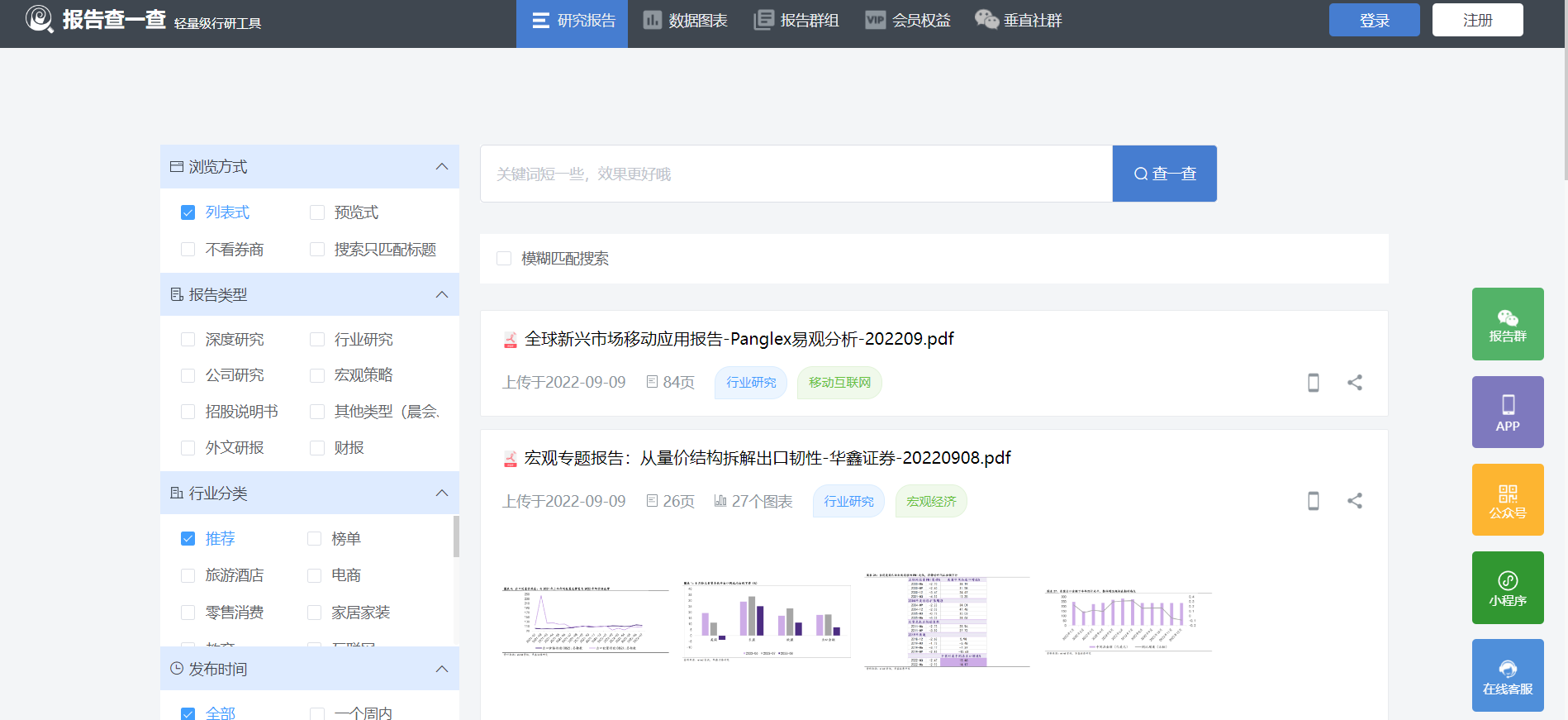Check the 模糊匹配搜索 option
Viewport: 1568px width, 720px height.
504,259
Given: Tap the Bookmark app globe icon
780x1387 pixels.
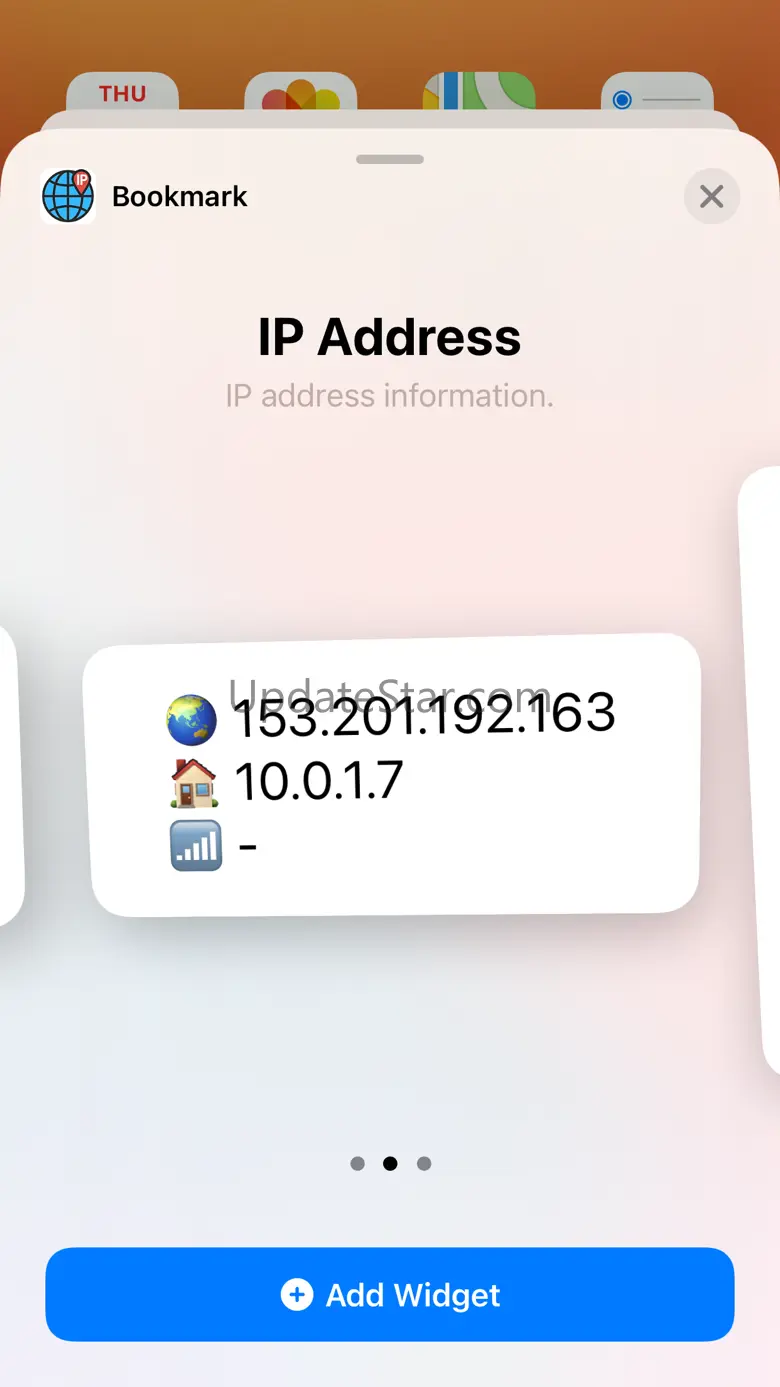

◆ ◆ ◆ ◆ ◆ ◆ ◆

● WHAT YOU NEED TO DO: Copy exactly the lines from the one containing "Given: Tap the Bookmark app globe icon" to the end of the records, both included, and leave the pictures out.

● WRITTEN REPLY:
Given: Tap the Bookmark app globe icon
780x1387 pixels.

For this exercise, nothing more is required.